### Working data:
________

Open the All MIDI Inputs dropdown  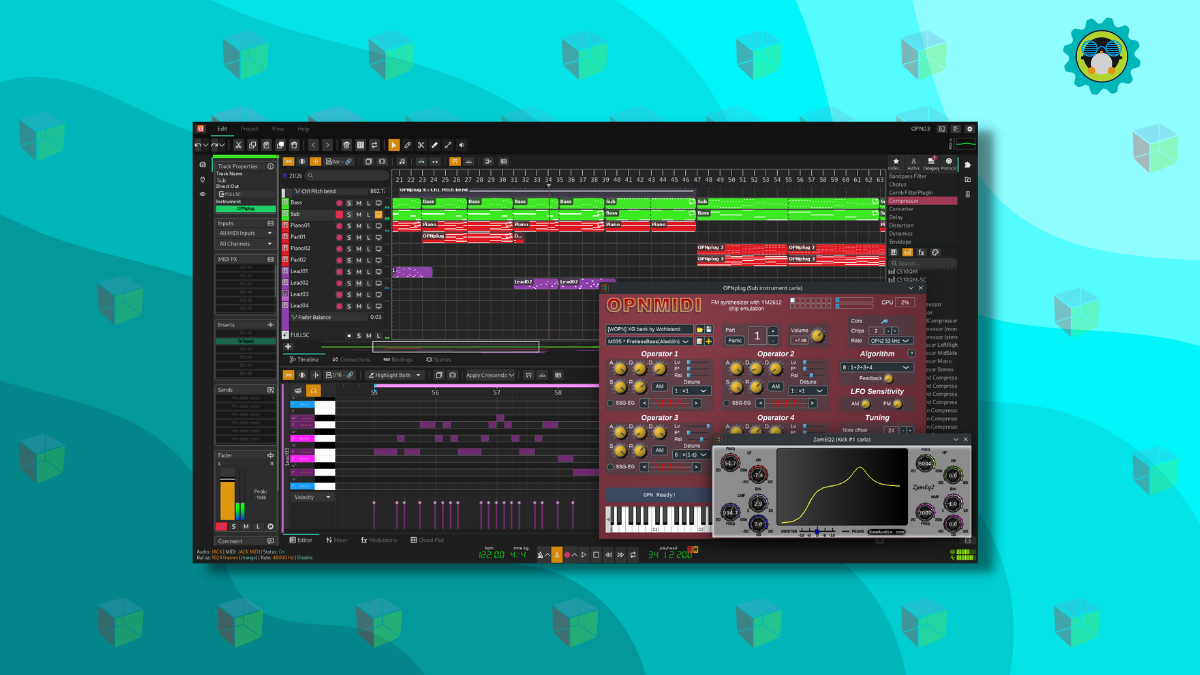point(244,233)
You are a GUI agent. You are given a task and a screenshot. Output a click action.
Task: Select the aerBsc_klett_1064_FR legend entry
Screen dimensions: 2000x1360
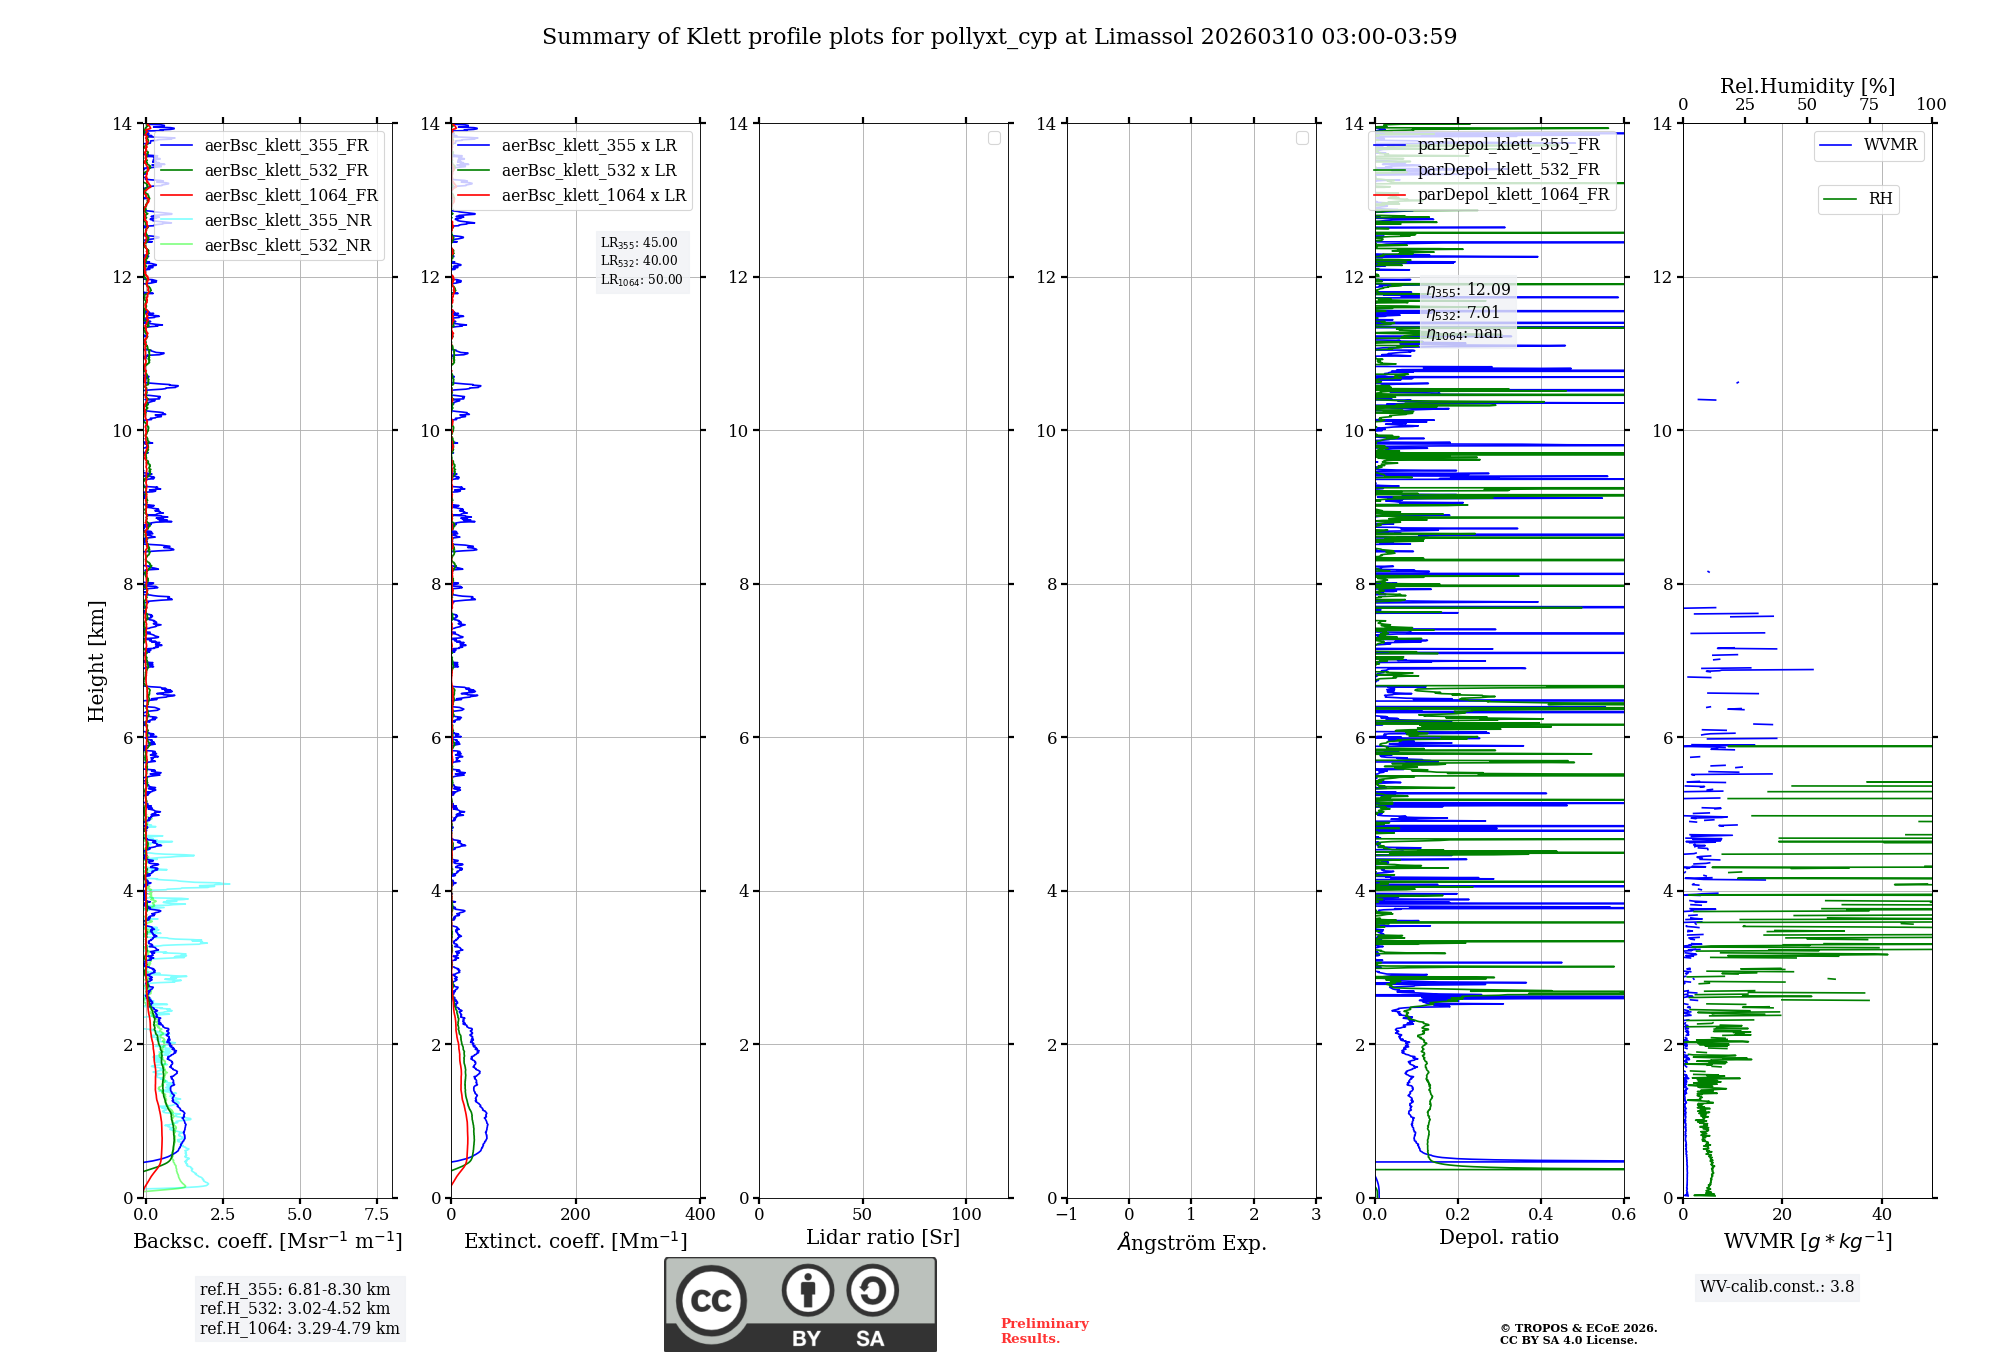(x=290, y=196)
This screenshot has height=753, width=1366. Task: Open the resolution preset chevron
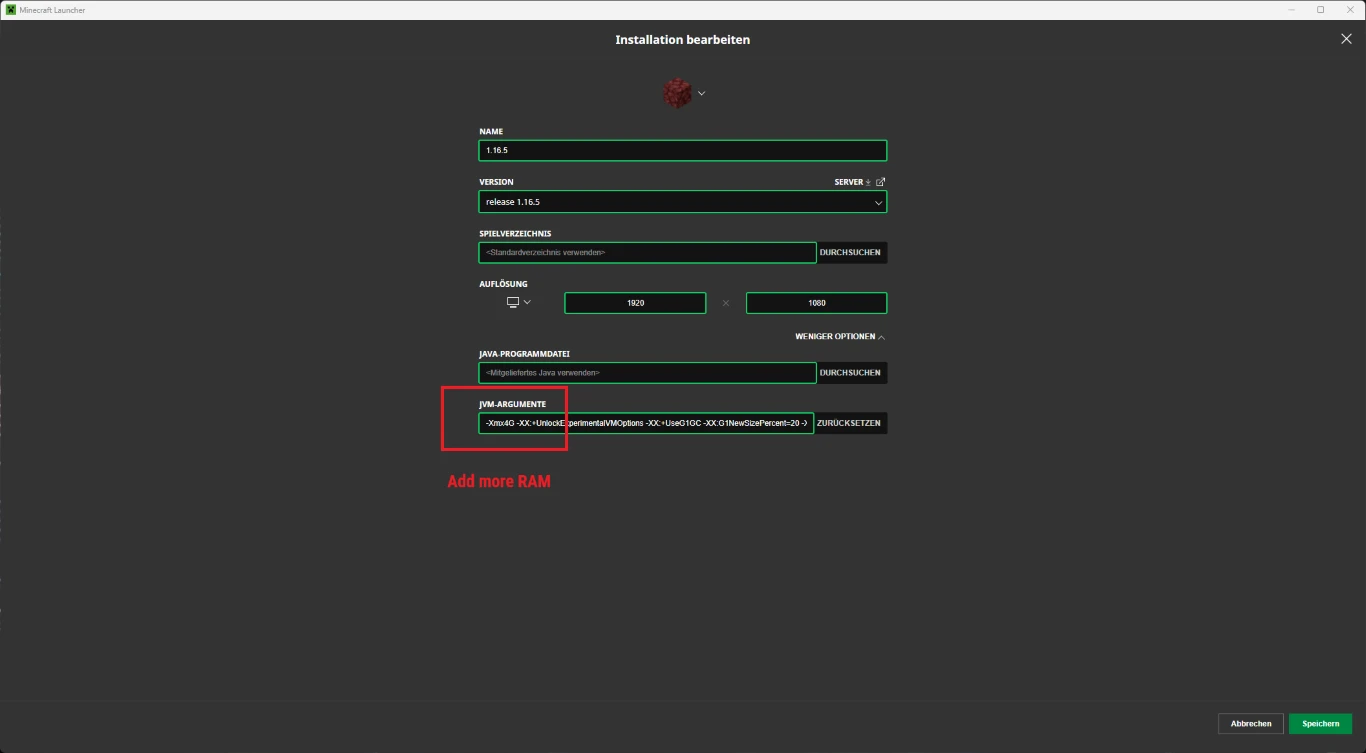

________

### What is being asked:
Rewrite everything from the line containing "You are a GUI" down to the end of the material above, adding 24 to every coordinate in the answers, and omit the pictures.

### Result of the exercise:
You are a GUI agent. You are given a task and a screenshot. Output a click action.
Task: Select the aerBsc_klett_1064_FR legend entry
Screen dimensions: 2000x1360
(x=314, y=220)
This screenshot has height=753, width=1366. Task: Open the resolution preset chevron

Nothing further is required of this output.